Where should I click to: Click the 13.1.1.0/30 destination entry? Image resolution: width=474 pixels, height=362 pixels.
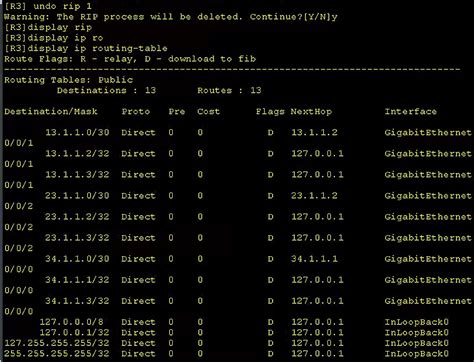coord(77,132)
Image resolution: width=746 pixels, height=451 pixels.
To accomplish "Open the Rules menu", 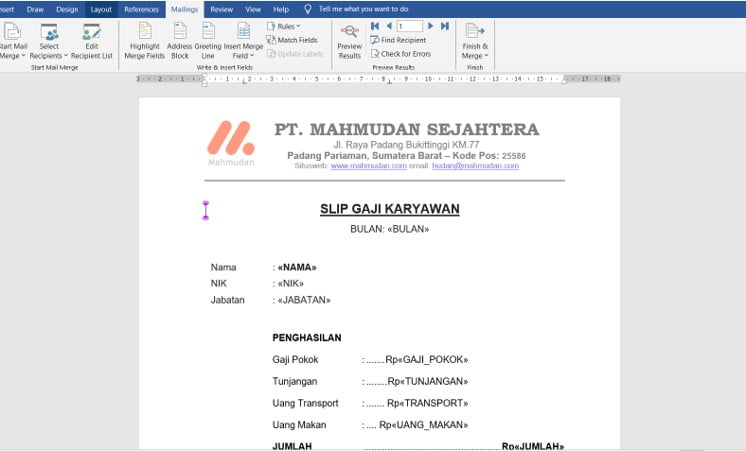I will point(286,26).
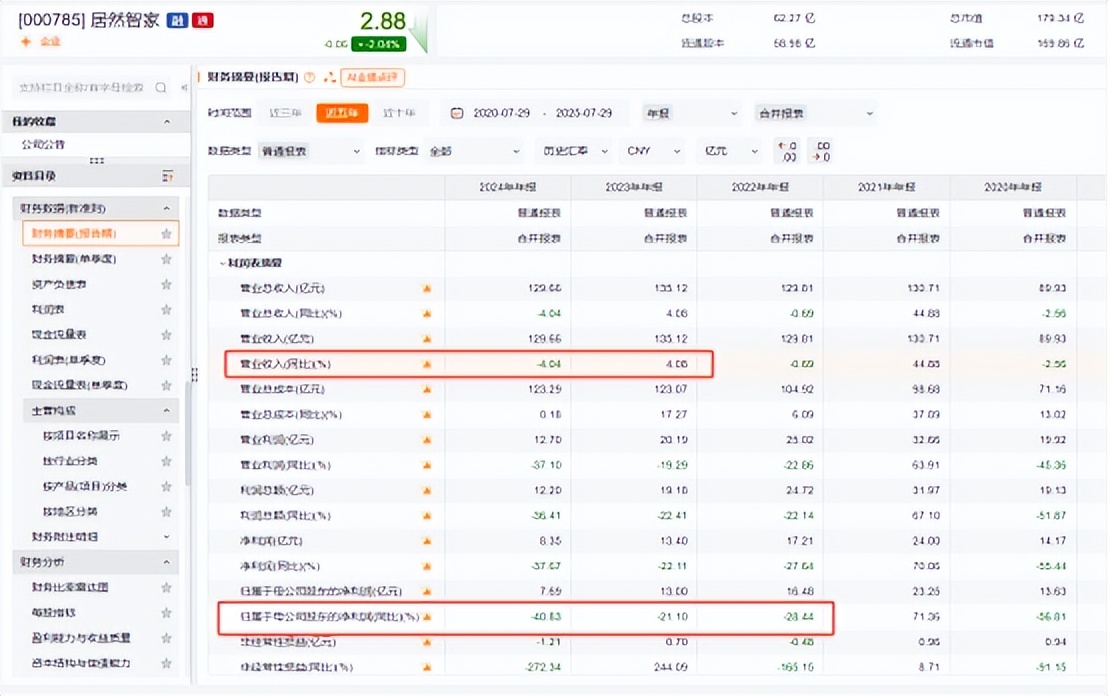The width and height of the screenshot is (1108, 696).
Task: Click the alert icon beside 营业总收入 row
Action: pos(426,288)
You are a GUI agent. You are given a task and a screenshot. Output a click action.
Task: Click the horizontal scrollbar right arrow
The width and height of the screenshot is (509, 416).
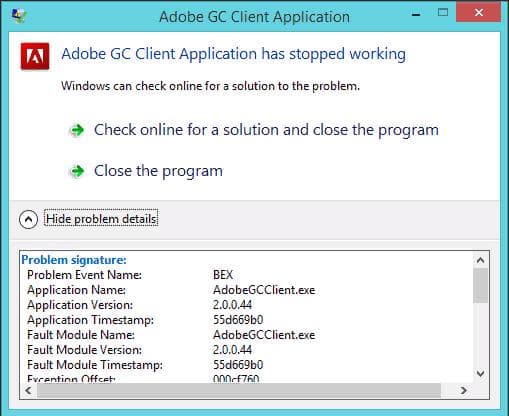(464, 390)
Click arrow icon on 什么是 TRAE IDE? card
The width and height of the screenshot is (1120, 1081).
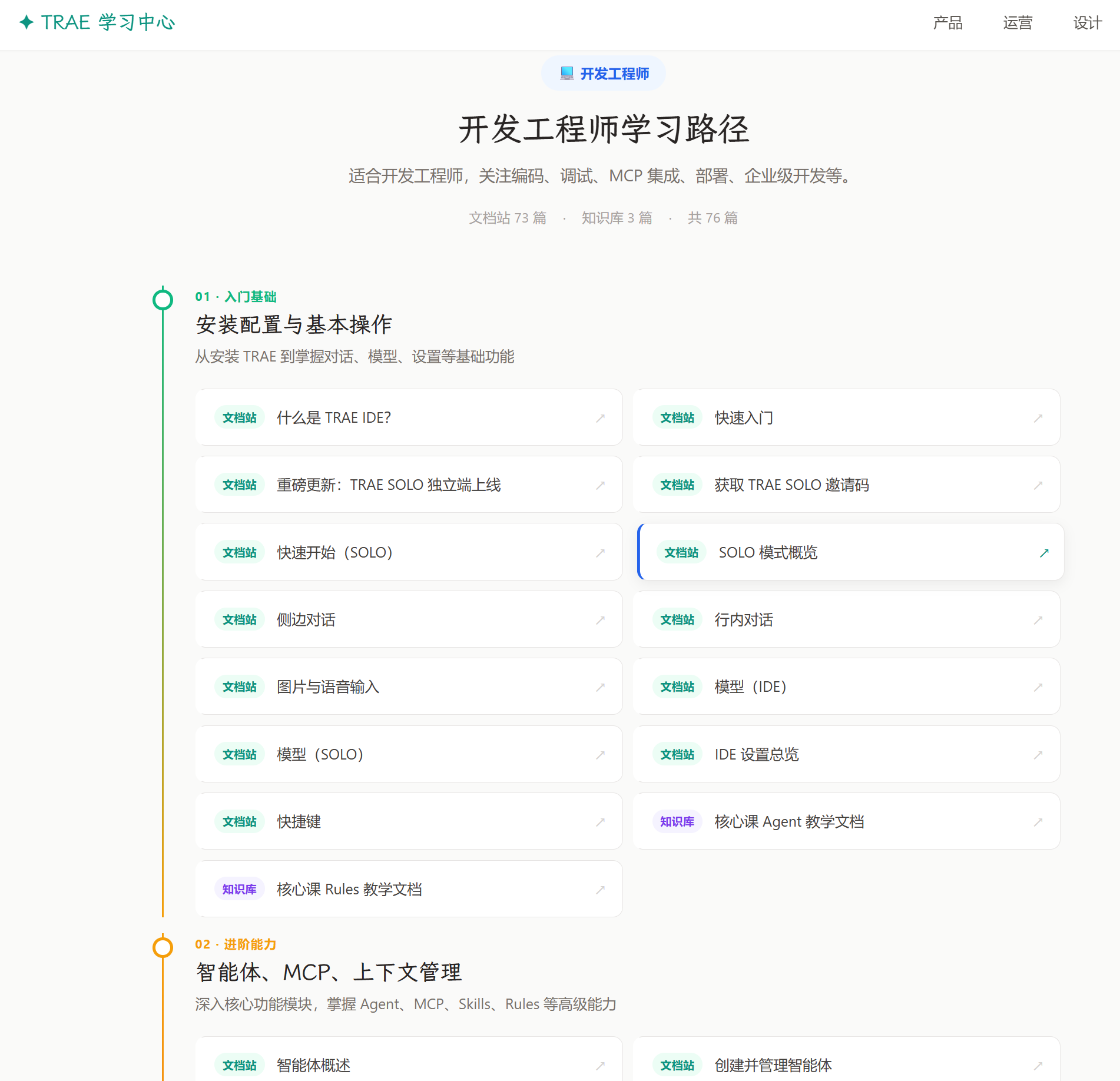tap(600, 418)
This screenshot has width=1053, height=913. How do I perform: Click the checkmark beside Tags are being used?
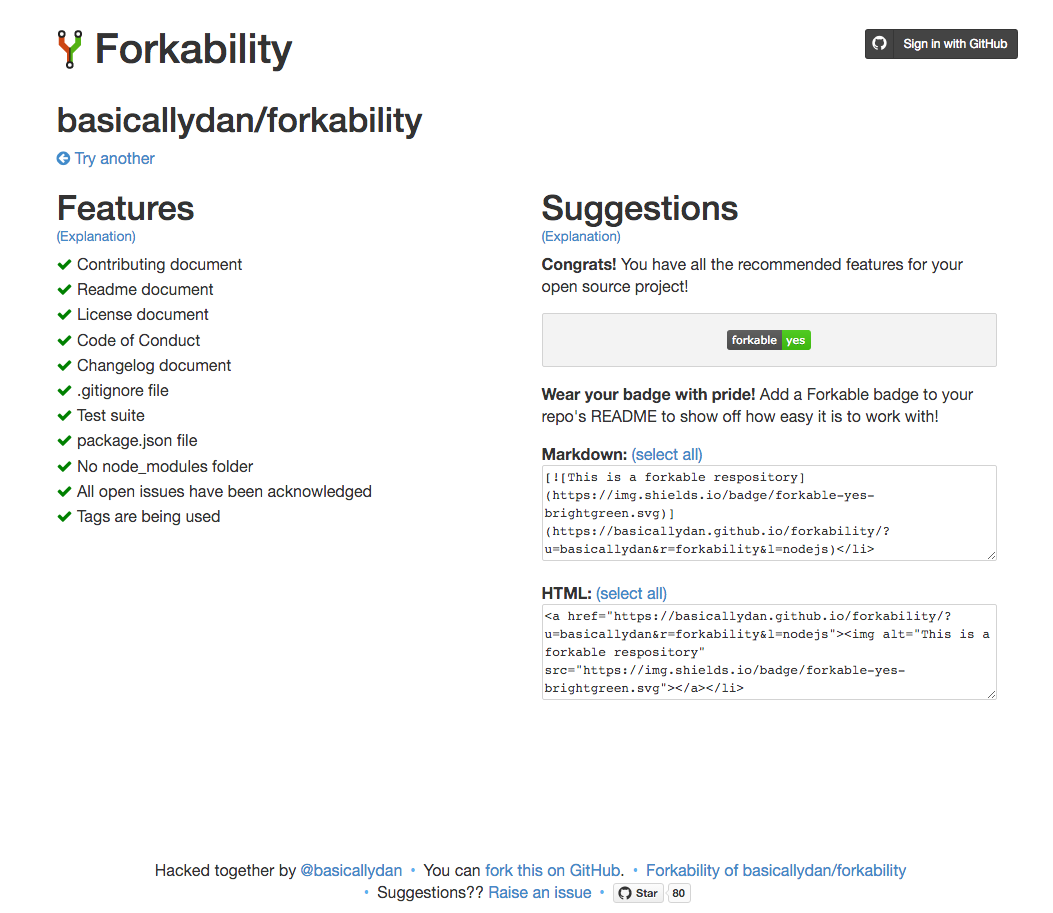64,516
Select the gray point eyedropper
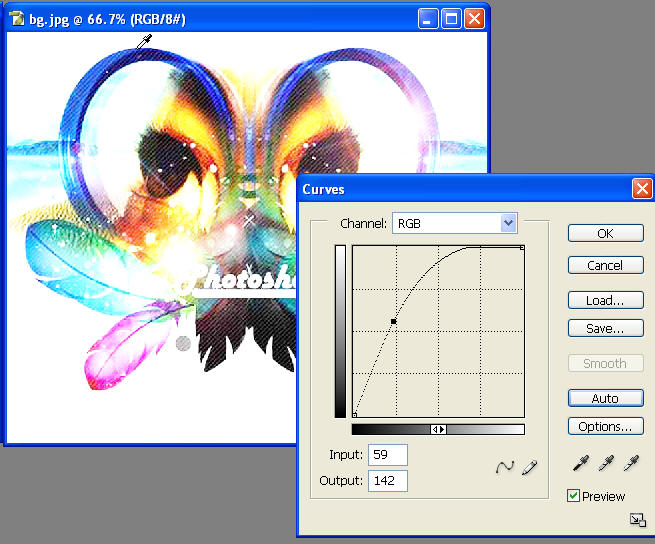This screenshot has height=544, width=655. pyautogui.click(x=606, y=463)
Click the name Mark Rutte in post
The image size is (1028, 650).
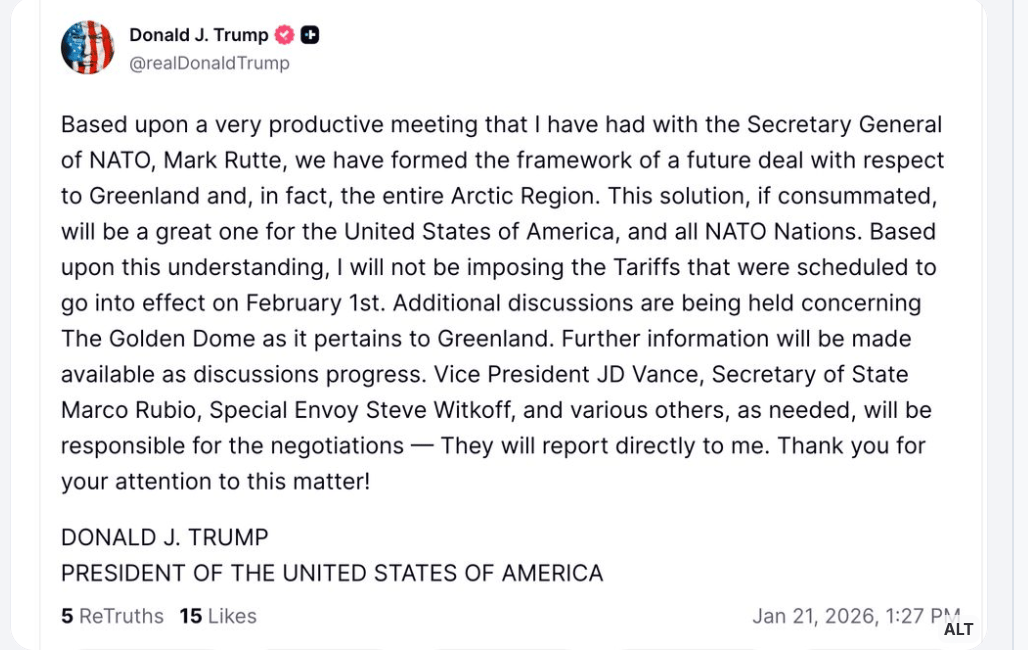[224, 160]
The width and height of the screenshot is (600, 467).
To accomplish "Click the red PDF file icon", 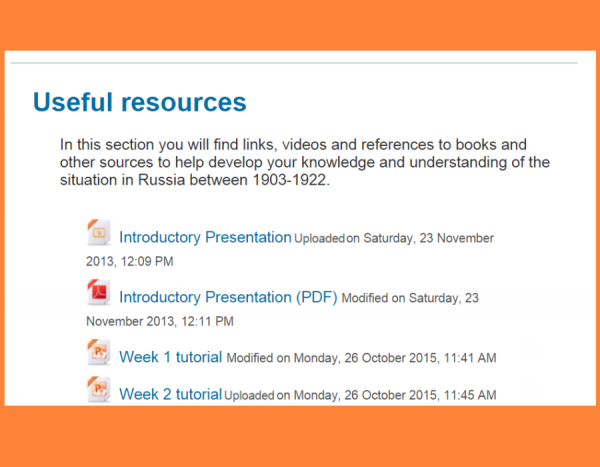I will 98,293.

§ YOUR ASSIGNMENT
Review the material and copy each line in which the word "arrow" appears.

§ EXPECTED OUTPUT
Task: Click the horizontal scrollbar right arrow
Click arrow icon on 什么是 TRAE IDE? card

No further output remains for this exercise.